#### Text passage:
========
As much as I love lifting for personal fitness and development, I really became engulfed when I realized how conquering the lifts myself enhanced my ability to coach and mentor the athletes I train at Force.

I consider the Olympic lifts the “pinnacle of human athletic movement”, and teaching them requires some serious time on the platform and under the bar.  If I had to pick only one lift to make an athlete better at his or her sport, it would be one of the Olympic lifts.

If I’m going to hold such high regard for the discipline, I had better be decent myself, right?!

Tell us a bit about your training program and why you set it up that way?

I train 5-6 days per week, depending on my schedule and my recovery.  I use a product called BioForce HRV to assess my daily “readiness” to adapt to a training stimulus.  This is the future of smart training technology for both athletes and the general fitness population.

Every morning I take about three minutes and lay in bed with my heart rate monitor strap and an adapter for my iPhone.  The BioForce app then gives me a score and a “readiness rating color”: Green =  my nervous system is recovered so train hard, Amber =  my nervous system took a hit (not a bad thing) so dial down the intensity and volume today, and Red = WHOA! Take a day off!

The goal is to eliminate overtraining and get the very most out of my time in the gym.  More lifting and harder training doesn’t always equal better results, training smart and maximizing the value of your training time does.

I squat in some variation almost every day.  As a result, I’m having trouble fitting into some of my jeans from last year!  My daily lifts also include some combination of Olympic lifting variations.
========
#### Information provided:
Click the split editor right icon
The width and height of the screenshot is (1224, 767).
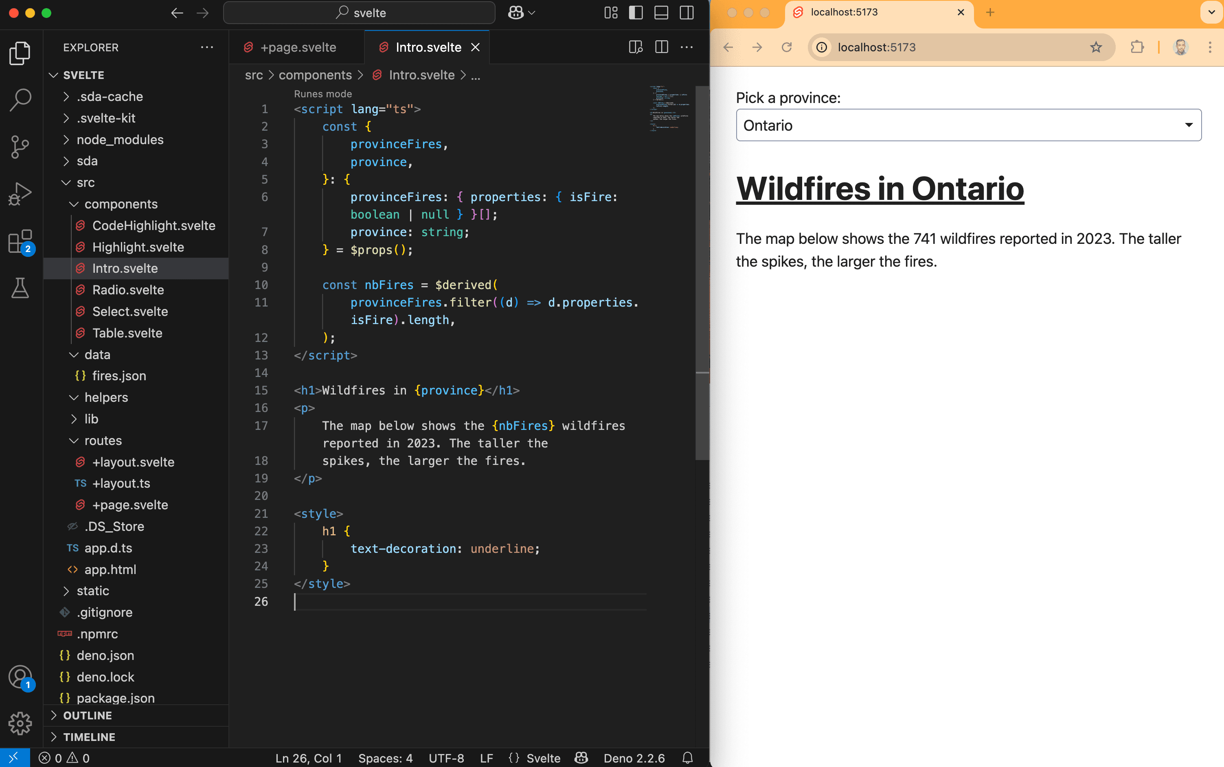point(661,47)
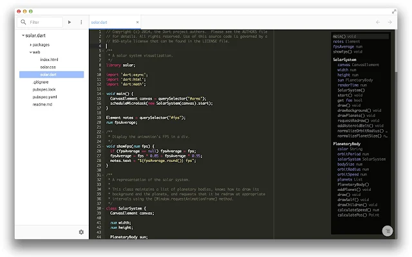Jump to drawBackground() in outline
This screenshot has width=412, height=257.
point(354,111)
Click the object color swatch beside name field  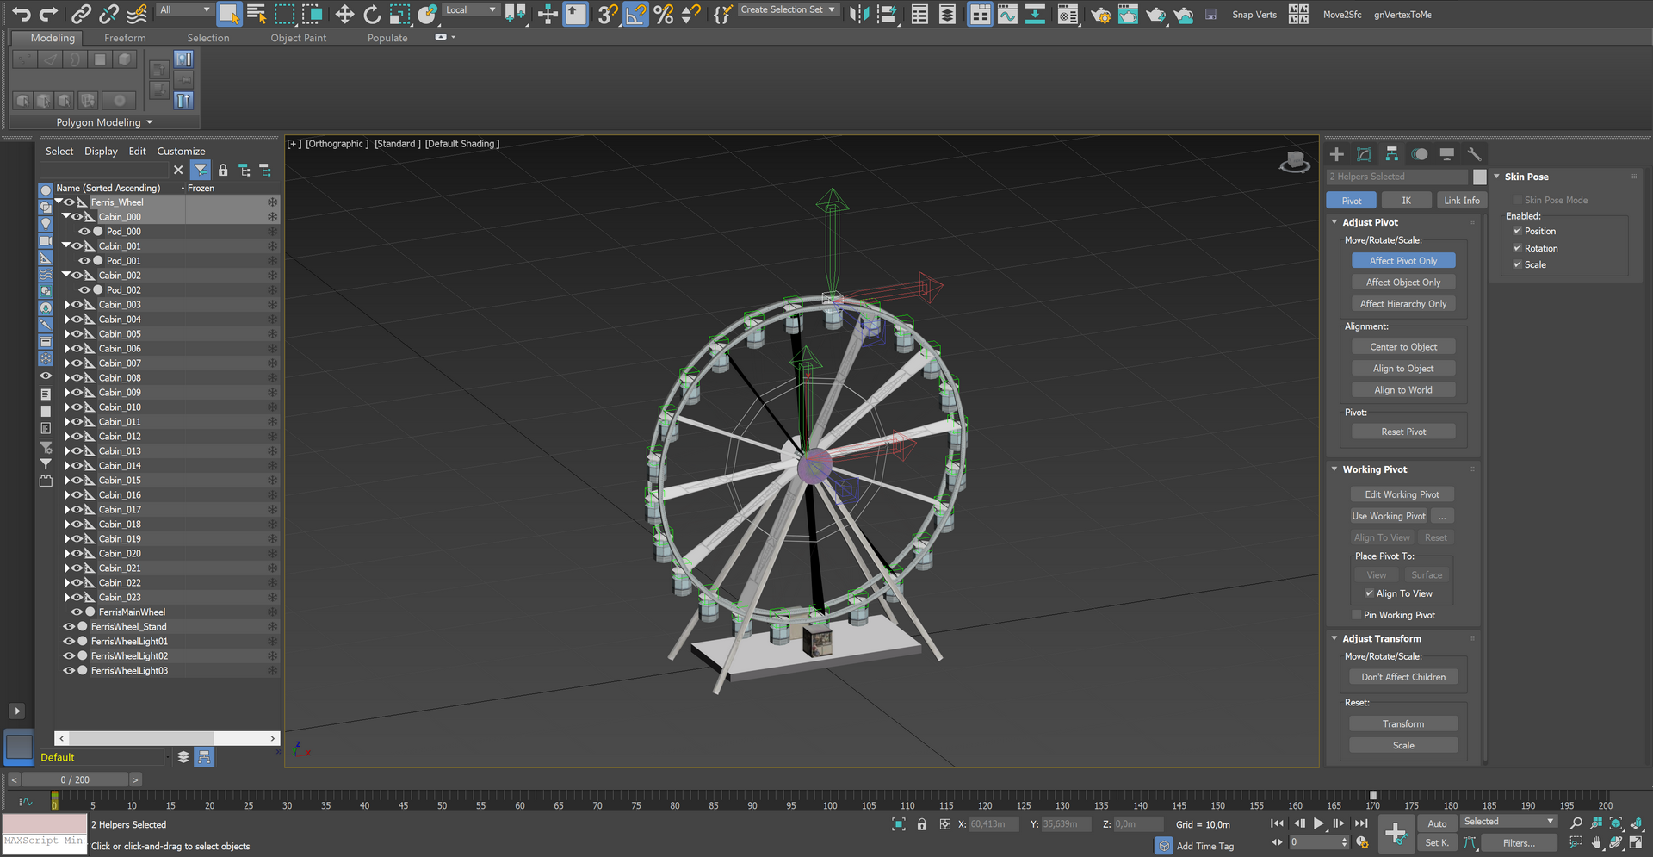click(x=1480, y=177)
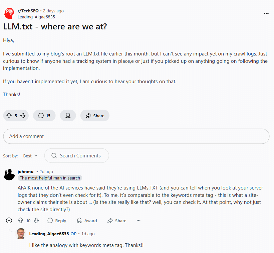Award johnmu's comment
Image resolution: width=274 pixels, height=253 pixels.
coord(87,221)
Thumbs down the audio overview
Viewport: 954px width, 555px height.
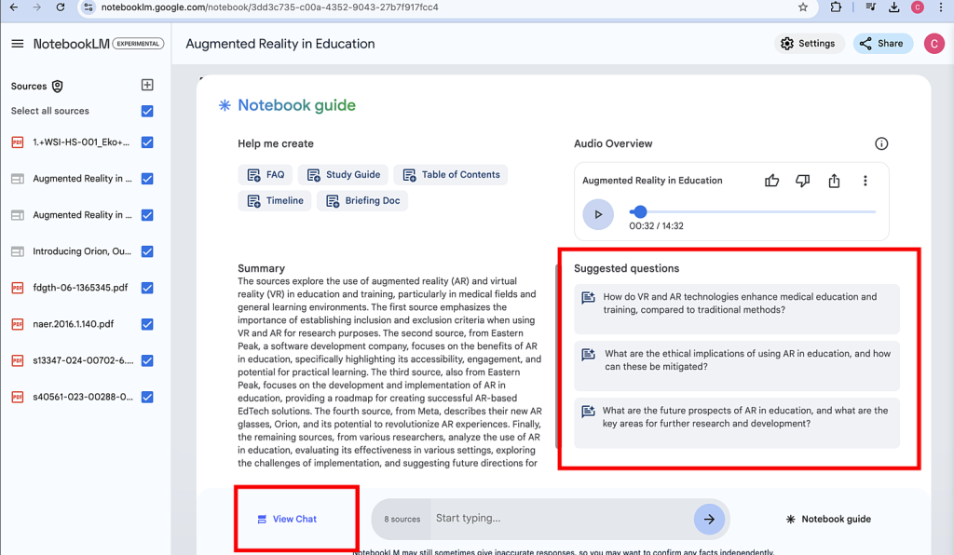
========
#### Assignment:
Copy the part of the text on Olympic lifting and training between "Tell us a bit" and "general fitness population.", inclusive.

#### Written solution:
Tell us a bit about your training program and why you set it up that way?

I train 5-6 days per week, depending on my schedule and my recovery.  I use a product called BioForce HRV to assess my daily “readiness” to adapt to a training stimulus.  This is the future of smart training technology for both athletes and the general fitness population.